Recommended defaults

  • Always book through the wizard or the reservation edit screen. They run the safeguards. Shortcuts skip them.
  • Treat conflict warnings as stop signs, not yield signs. The default reaction to a conflict warning is "stop and figure out why," not "click through."
  • Run a weekly conflict report during peak season to catch anything that slipped through.
  • Escalate immediate-future double-bookings (in the next 7 days) to a manager for resolution. Don't let staff handle these alone — the customer experience is too important.
  • Don't try to "split the difference" by giving each customer half the stay. They both wanted the full stay; one needs to be moved entirely.
  • Track root cause. Every double-booking has a cause. If you don't fix the cause, the next one is coming.

Common mistakes

  • Overriding conflict warnings. The whole point is that overriding makes the problem invisible until customers arrive at the same site.
  • Skipping the booking wizard for "quick" changes. The wizard and the reservation edit screen are what run the safeguards.
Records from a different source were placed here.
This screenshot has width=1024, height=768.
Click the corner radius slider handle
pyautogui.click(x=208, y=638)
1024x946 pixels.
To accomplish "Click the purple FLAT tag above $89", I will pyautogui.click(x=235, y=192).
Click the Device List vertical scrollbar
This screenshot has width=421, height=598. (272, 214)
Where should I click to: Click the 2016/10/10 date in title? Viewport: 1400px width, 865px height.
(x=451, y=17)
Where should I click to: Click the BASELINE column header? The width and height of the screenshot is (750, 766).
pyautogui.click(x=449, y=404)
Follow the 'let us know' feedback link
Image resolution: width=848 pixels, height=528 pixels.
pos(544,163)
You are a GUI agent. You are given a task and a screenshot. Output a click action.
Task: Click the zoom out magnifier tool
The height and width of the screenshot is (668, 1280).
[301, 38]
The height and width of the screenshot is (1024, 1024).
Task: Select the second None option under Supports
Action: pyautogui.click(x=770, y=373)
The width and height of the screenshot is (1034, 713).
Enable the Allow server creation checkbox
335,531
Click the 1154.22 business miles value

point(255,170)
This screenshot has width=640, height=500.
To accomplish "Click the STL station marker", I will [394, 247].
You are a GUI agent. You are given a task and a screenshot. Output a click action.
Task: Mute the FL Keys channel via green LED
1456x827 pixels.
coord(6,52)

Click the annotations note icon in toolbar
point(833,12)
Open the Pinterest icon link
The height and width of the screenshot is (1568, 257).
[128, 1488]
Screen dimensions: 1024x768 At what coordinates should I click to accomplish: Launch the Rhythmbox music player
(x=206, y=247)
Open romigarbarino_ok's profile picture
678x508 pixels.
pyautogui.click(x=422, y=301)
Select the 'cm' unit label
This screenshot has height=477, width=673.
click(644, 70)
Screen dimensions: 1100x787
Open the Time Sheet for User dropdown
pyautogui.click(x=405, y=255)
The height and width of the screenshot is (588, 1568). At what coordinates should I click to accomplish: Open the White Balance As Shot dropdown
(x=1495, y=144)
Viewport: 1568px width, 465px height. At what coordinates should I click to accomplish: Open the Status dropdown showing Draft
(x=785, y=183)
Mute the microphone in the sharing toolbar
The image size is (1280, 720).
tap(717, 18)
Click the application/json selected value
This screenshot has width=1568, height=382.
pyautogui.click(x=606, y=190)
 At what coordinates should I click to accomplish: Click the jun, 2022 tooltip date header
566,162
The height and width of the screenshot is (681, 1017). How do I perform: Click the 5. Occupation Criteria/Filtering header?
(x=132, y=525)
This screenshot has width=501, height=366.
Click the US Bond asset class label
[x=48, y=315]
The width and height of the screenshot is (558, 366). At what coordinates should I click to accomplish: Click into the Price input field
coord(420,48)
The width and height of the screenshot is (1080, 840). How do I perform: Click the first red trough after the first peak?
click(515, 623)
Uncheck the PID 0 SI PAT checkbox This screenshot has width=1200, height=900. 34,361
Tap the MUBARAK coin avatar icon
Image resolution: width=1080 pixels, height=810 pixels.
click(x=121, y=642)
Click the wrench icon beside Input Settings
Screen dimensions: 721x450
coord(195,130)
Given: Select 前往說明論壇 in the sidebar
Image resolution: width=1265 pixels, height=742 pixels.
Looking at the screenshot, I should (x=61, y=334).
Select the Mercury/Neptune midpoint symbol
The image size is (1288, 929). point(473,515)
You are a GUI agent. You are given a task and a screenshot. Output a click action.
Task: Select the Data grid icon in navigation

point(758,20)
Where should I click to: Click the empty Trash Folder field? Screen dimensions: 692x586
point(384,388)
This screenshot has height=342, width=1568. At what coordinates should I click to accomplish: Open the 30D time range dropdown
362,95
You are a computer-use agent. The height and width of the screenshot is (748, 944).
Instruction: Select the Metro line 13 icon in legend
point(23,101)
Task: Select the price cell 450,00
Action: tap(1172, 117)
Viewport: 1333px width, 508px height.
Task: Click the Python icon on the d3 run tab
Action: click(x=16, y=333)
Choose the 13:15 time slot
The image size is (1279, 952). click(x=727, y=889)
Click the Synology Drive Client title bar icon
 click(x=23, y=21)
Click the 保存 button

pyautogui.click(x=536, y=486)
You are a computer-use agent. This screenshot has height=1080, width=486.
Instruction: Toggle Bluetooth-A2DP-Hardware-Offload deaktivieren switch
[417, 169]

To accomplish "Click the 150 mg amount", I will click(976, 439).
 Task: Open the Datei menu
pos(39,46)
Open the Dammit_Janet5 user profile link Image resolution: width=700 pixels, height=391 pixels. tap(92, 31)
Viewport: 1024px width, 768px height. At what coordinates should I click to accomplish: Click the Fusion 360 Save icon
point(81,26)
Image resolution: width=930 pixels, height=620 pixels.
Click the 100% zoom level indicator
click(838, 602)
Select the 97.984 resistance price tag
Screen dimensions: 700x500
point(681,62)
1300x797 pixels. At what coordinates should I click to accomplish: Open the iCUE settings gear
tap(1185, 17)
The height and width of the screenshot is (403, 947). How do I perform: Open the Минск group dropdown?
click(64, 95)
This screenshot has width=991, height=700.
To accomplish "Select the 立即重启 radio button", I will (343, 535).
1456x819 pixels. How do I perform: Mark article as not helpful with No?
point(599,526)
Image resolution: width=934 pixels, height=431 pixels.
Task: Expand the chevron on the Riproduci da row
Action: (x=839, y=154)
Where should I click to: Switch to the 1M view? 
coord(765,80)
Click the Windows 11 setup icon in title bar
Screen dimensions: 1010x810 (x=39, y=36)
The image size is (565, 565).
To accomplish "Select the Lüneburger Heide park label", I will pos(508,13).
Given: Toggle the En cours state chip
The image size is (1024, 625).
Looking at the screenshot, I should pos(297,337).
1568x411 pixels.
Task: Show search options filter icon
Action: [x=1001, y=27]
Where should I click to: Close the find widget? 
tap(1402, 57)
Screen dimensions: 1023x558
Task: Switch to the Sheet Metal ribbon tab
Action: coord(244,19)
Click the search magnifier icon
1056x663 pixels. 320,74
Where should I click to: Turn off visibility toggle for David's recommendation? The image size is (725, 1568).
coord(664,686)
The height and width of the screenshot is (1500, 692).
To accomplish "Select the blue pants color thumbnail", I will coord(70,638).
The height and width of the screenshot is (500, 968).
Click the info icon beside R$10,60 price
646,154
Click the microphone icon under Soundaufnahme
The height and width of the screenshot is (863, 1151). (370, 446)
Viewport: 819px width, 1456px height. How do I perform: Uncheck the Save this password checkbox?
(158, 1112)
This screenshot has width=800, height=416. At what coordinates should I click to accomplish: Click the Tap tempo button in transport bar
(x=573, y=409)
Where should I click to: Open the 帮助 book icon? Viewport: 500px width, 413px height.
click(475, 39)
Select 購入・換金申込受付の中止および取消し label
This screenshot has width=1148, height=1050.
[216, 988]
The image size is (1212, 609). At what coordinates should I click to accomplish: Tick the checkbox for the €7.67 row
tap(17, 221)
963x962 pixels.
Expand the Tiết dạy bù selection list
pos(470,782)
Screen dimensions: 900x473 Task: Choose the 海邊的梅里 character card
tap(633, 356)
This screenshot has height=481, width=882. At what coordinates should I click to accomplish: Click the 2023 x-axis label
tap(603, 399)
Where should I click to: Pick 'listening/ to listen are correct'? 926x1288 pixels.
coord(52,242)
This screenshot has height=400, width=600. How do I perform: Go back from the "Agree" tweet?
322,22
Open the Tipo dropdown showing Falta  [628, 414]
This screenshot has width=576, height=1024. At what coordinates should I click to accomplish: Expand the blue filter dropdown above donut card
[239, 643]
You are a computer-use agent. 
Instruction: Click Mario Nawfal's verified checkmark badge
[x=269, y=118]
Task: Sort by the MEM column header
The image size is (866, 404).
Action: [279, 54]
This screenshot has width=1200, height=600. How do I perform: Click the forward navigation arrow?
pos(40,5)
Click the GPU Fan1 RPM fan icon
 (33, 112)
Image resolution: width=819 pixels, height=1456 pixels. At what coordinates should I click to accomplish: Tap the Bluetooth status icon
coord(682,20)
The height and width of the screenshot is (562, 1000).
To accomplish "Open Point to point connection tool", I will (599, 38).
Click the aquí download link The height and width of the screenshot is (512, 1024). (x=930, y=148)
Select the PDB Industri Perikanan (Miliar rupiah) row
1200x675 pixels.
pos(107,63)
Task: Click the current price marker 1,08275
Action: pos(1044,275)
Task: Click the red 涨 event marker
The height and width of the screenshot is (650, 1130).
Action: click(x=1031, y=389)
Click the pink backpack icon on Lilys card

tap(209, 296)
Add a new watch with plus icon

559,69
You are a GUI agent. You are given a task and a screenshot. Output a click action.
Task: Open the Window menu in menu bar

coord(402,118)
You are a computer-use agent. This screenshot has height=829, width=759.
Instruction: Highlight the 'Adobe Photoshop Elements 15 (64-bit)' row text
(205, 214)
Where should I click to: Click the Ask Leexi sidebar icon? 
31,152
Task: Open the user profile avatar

Adjusting reservations any other way leaves you exposed.
  • Not training staff on the difference between "asset moved" and "dates moved." Each operation runs the availability checks a little differently. Staff need to understand both.
  • Treating a double-booking as a single mistake. It's almost always a process failure (an override pattern, a missed step at reactivation, a stale import). Fix the process, not just the symptom.
  • Apologizing weakly. A double-booking is a serious customer-experience failure. "Sorry about that" with no concession comes across as dismissive. Make a real gesture.
  • Hiding double-bookings from leadership. Owners and operations managers need to know when these happen. Hiding them prevents process improvement.
  • Solving with a discount alone. A 10% discount doesn't fix a customer arriving to find their site occupied. They need an alternative site of equivalent quality, plus the discount, plus a sincere apology. All three.